4.36s was with bs= 512
I get 2.81 s with bs=128

Depends on your machine too I guess. You’d have to compare with the cifar10-fast version on your own machine.

Edit: also I’m using your first dataloader, not the in memory cached/loaded version.

This is baffling me. I am running on the same colab runtime, first the following (for cifar10-fast):

epochs=24
lr_schedule = PiecewiseLinear([0, 5, epochs], [0, 0.4, 0])
batch_size = 128
transforms = [Crop(32, 32), FlipLR(), Cutout(8, 8)]
N_runs = 5
train_batches = Batches(Transform(train_set, transforms), batch_size, shuffle=True, set_random_choices=True, drop_last=True)
test_batches = Batches(test_set, batch_size, shuffle=False, drop_last=False)
%time next(iter(train_batches))

which outputs CPU times: user 13.9 ms, sys: 2.39 ms, total: 16.3 ms

then (for fastai):

data = ImageDataBunch.from_folder(path, valid='test', bs=128, ds_tfms=tfms)
cifar_stats = ([0.491, 0.482, 0.447], [0.247, 0.243, 0.261])
data = data.normalize(cifar_stats)
%time next(iter(data.train_dl))

which outputs CPU times: user 22 ms, sys: 81.3 ms, total: 103 ms.

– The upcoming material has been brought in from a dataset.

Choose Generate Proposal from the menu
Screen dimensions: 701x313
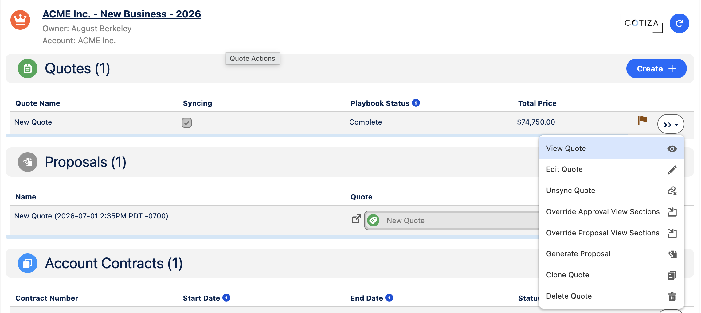[611, 254]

That is more than 6x slower in total time, but not as drastic as what you @Seb observed.

The iter will create the PyTorch dataloader which will create the worker processes. This is quite slow (and could be a lot slower on cloud machines than native, it’s also reportedly quite slow on windows). Try separaely doing it = iter(data.train_dl) and %time next(it). Also check a subsequent next as well, not sure if eveything is kicked off on creation or some stuff only on access.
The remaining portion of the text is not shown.